Shaft voltage can be induced by non-symmetrical magnetic fields of the motor (or generator) itself. External sources of shaft voltage include other coupled machines, and electrostatic charging due to rubber belts rubbing on drive pulleys.

Every rotor has some degree of capacitive coupling to the motor's electrical windings, but the effective inline capacitor acts as a high-pass filter, so the coupling is often weak at 50–60 Hz line frequency. But many Variable Frequency Drives (VFD) induce significant voltage onto the shaft of the driven motor, because of the kilohertz switching of the insulated gate bipolar transistors (IGBTs), which produce the pulse-width modulation used to control the motor.
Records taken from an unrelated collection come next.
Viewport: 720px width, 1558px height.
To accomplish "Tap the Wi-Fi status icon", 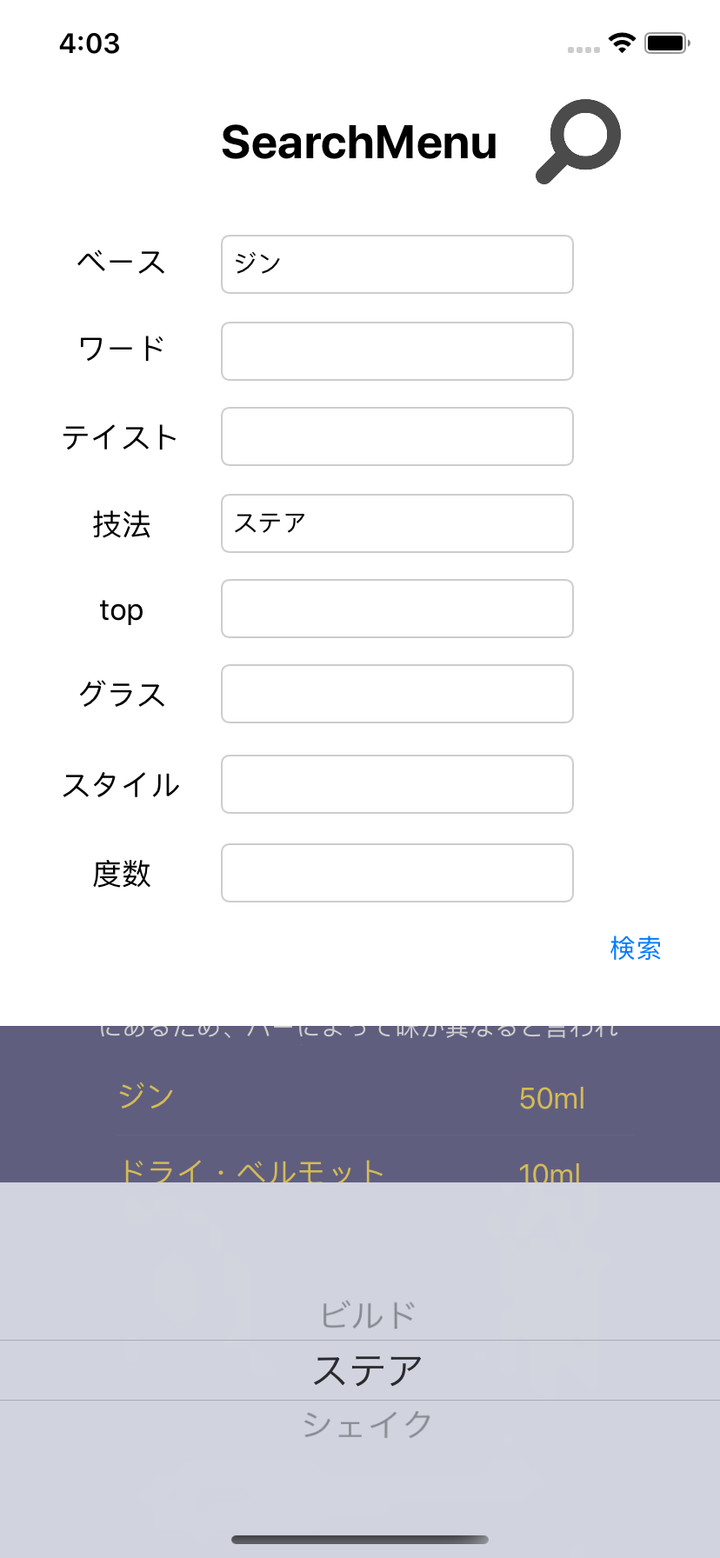I will click(623, 43).
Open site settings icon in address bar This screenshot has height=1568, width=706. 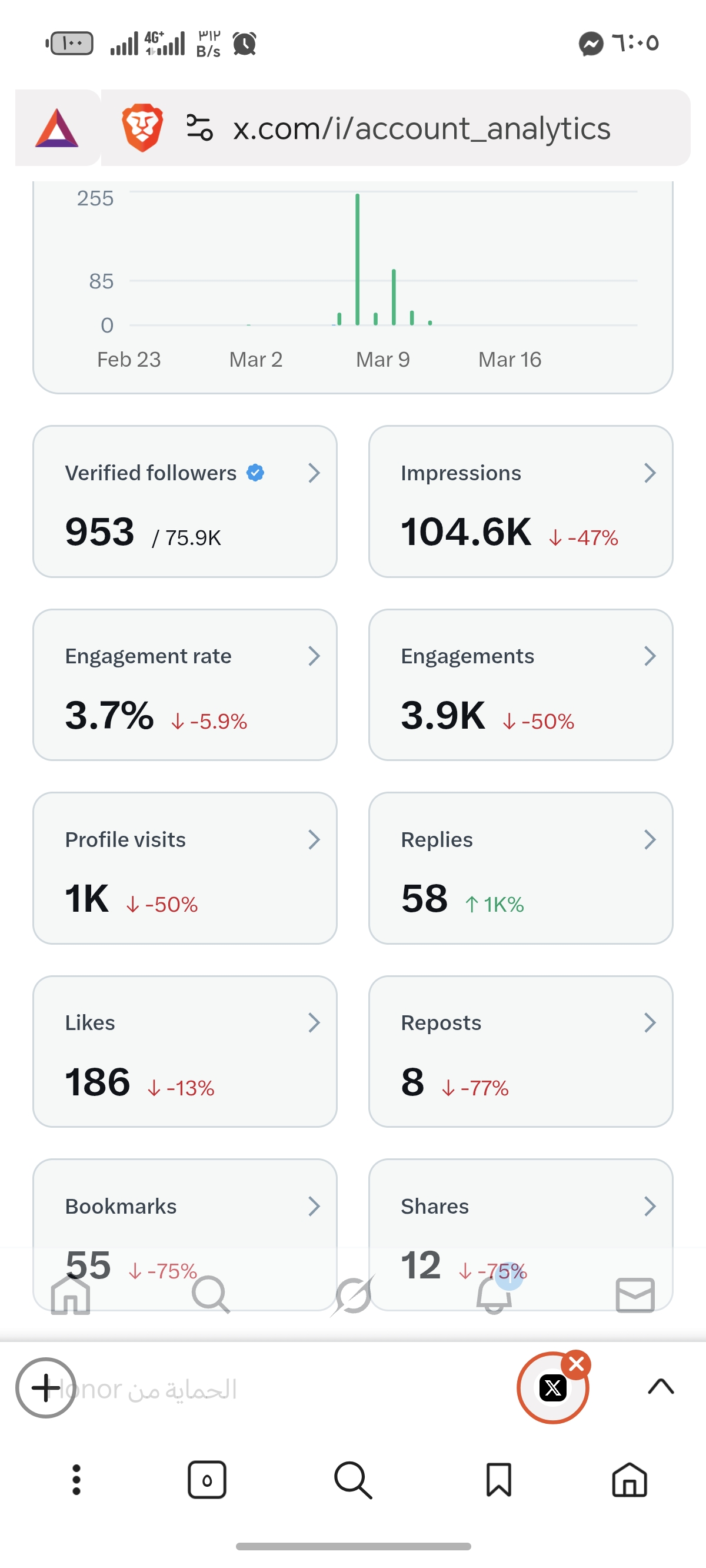click(199, 128)
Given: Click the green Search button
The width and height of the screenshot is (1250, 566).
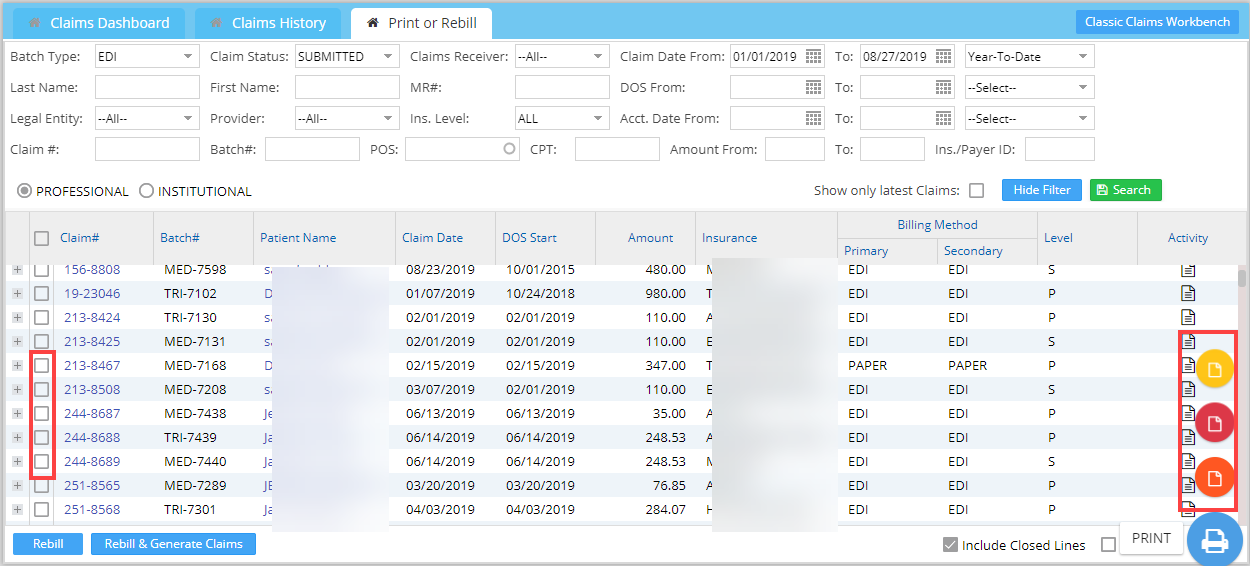Looking at the screenshot, I should point(1125,190).
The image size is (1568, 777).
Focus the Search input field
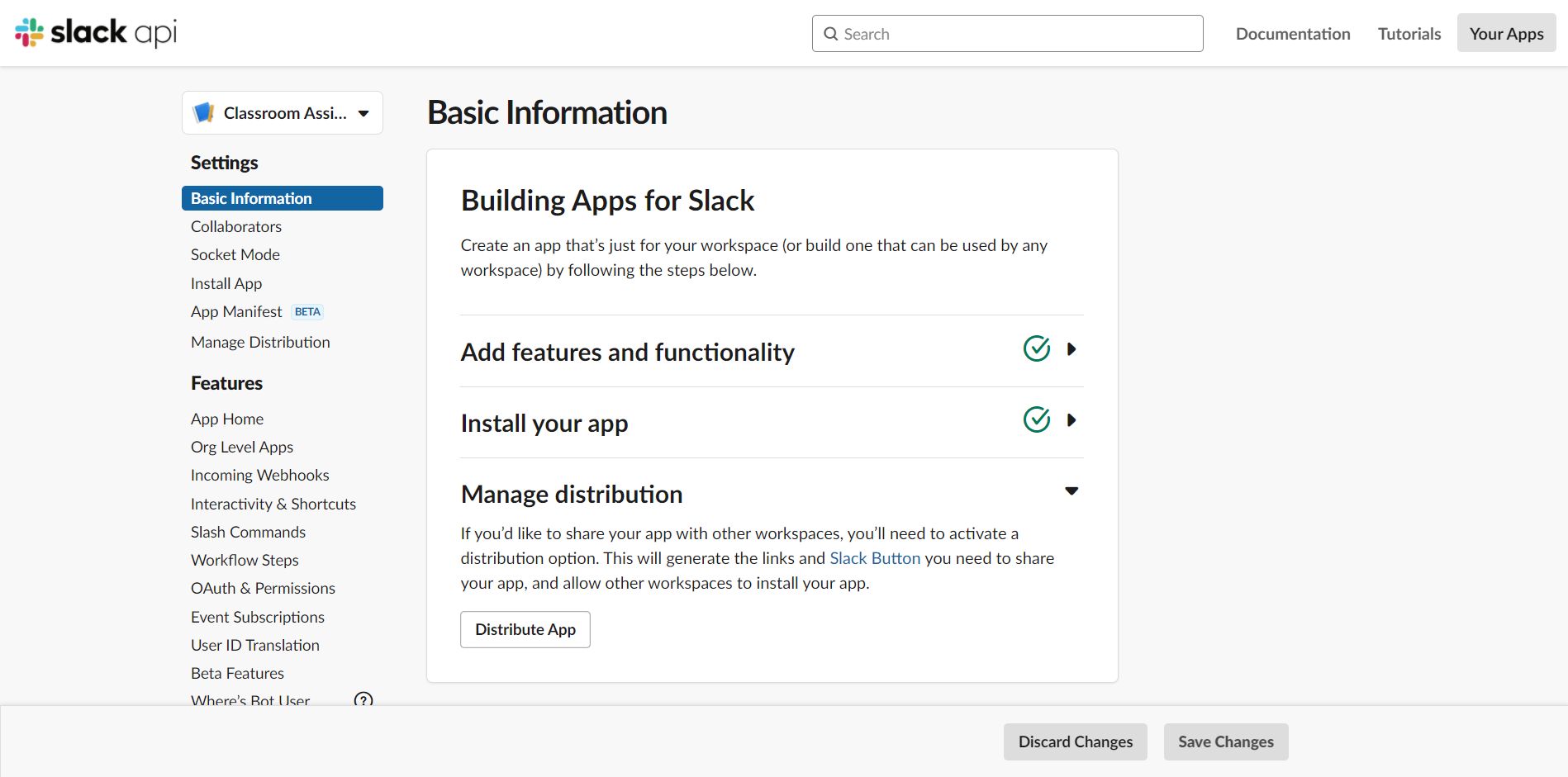tap(1016, 34)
The presence of high frequency ground currents can cause sparks, arcing and electrical shocks and can damage bearings.

==Counter-measures==
Techniques used to minimise this problem include: insulation, alternate discharge paths, Faraday shield, insulated bearings, ceramic bearings, grounding brush and shaft grounding ring.

===Faraday shield===

An electrostatic shielded induction motor (ESIM) is one approach to the shaft-voltage problem, as the insulation reduces voltage levels below the dielectric breakdown. This effectively stops bearing degradation and offers one solution to accelerated bearing wear caused by fluting, induced by pulsewidth modulated (PWM) inverters.

===Grounding brush===
Grounding the shaft by installing a grounding brush device on either the non-drive end or drive end of a VFD electric motor provides an alternate low-impedance path from the motor shaft to the motor case. This method channels the current away from the bearings. It significantly reduces shaft voltage and therefore bearing current by not allowing voltage to build up on the rotor.

===Shaft grounding ring===
A shaft grounding ring is installed around the motor shaft and creates a low impedance pathway for current to flow back to the motor frame and to ground. Various styles of rings exist such as those containing microfilaments making direct contact with the shaft or rings that clamp onto the shaft with a carbon brush riding on the ring (not directly on the shaft).

===Insulated bearings===
Insulated bearings eliminate the path to ground through the bearing for current to flow. However, installing insulated bearings does not eliminate the shaft voltage, which will still find the lowest impedance path to ground. This can potentially cause a problem if the path happens to be through the driven load or through some other component.

===Shielded cable===

High frequency grounding can be significantly improved by installing shielded cable with an extremely low impedance path between the VFD and the motor. One popular cable type is continuous corrugated aluminum sheath cable.